Le jeu de la dame enragée

Nous nous trouvons à la fin du XVe siècle, au moment où la dame devient selon l’expression consacrée « enragée », à une époque charnière de l’histoire des échecs. Étonnante expression utilisée dès l’origine, dès qu’elle fut capable de traverser toutes les cases libres de ses lignes en devenant la pièce la plus puissante de son camp. Enragé avait-il alors le même sens qu’aujourd’hui ? Il était alors employé au sens de passionnée, frénétique, impatiente. « Notre dame enragée aux échecs est de cette qualité. Elle guerroie ; l’amour courtois devient amour combattant […] La reine des Échecs passe de l’état de dame réservée à celui de dame passionnée.¹ »

Abbaye bénédictine de Beuron en Bavière – Manuscrit du XIIIe siècle

Cette transformation s’inscrit dans l’air du temps, reflétée dans la littérature. Le Lai de la Belle Dame sans mercy de 1424, le célèbre poème d’Alain Chartier, met en scène une dame décidée à s’affranchir de l’amour courtois. Présentée comme libre de toute passion, cette femme froide et prudente à la dialectique sans défaut, impitoyable, repousse les avances de l’amoureux, ne voulant plus être considéré comme la déesse de l’amour inaccessible. En un mot : une femme très moderne pour ce Moyen-âge. Le scandale causé par ce texte fut considérable et influença la belle société pendant tout le siècle, en France, mais aussi hors des frontières, en particulier en Espagne. La diffusion de cette littérature à la gloire des dames et le changement de regard sur la femme a certainement un lien avec la mutation des pouvoirs de la reine dans le jeu d’échecs.

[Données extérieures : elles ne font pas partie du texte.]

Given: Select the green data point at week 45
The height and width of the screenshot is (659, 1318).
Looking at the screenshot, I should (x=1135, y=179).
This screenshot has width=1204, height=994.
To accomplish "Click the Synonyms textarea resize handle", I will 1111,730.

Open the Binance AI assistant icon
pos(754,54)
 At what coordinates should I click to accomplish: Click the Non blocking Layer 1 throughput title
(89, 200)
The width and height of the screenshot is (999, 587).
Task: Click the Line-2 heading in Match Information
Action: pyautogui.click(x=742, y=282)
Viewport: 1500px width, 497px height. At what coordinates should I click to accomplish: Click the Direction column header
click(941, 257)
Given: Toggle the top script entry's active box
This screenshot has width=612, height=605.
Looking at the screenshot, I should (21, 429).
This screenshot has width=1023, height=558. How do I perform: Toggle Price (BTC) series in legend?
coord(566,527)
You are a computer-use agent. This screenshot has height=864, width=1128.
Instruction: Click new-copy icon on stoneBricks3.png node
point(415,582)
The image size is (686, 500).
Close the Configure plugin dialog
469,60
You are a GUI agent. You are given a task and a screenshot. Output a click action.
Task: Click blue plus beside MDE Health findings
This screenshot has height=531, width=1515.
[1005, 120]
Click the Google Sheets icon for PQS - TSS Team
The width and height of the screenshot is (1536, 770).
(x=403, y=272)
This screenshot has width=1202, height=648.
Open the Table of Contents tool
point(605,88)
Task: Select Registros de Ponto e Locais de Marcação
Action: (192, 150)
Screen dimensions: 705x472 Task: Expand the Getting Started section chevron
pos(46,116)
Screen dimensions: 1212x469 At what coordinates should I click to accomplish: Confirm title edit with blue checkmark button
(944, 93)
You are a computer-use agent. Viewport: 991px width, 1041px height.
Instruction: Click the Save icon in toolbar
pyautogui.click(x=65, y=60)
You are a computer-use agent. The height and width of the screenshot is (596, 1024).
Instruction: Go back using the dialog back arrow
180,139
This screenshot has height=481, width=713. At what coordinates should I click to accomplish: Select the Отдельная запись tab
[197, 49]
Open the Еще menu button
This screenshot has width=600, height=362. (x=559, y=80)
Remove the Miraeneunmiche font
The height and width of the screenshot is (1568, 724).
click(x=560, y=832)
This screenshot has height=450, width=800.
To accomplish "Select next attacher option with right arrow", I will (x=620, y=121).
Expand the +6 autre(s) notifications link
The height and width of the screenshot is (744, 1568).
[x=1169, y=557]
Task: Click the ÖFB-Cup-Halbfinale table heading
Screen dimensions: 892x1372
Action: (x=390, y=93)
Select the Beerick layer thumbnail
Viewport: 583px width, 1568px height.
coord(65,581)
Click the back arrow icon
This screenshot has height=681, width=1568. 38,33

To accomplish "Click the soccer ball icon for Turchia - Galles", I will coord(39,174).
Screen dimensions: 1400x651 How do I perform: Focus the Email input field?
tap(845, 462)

« Si Martin Le Franc (dans Champion des dames), écrit Jean-Marie Lhôte, est le premier auteur à qualifier certaines femmes d’enragées, peut on admettre qu’il influence directement la transformation de la dame en dame enragée dans le jeu d’échecs ? Il est évidemment impossible de le dire. Mentionnons seulement les passages qui vont dans ce sens. Le premier se trouve en ouverture de l’œuvre : strophe curieuse placée en exergue ; elle est un appel, un véritable coup de clairon ; elle occupe à elle seule une page entière. C’est la proclamation d’entrée :

A l’assault, dames, à l’assault !
A l’assault dessus la muraille !
Ores est venu en sursault [à l’improviste]
Malebouche en grosse bataille. [avec une grande armée]
A l’assault, dames ! Chascune aille
A sa deffense et tant s’esforce
Que l’envieuse vilenaille
Ne nous ait d’emblée ou de force !
[…]

Pour ce temps il faut
Femmes en bataille arrengier
Pour attremper [tempérer] et corrigier
L’abus des hommes et l’orgueul. (
[…]
Mais nous debvons esmerveiller
Qu’elles eurent le hardement [la hardiesse]
D’entreprendre et de traveiller
Si très chevaleureusement,
Et qu’en hautain gouvernement
Passerrent sens et force d’omme.¹»

Que la femme surpasse l’homme, l’idée n’est pas neuve au XVe siècle ; la singularité est de voir chez Martin le Franc, la femme devenue une combattante, une diablesse enragée. L’édition a pu parvenir en Espagne dans les années 1490, même si le texte date d’un demi-siècle plus tôt. « Est-ce la première fois que la femme se trouve ainsi qualifiée d’enragée ? Il le semble. Est-ce l’origine directe de la métamorphose de la dame dans le jeu d’échec ? C’est possible. Quoi qu’il en soit, ce texte de Martin Le Franc est un solide repère pour comprendre la métamorphose de la dame dans le jeu d’échecs à la fin du XVe siècle.¹ »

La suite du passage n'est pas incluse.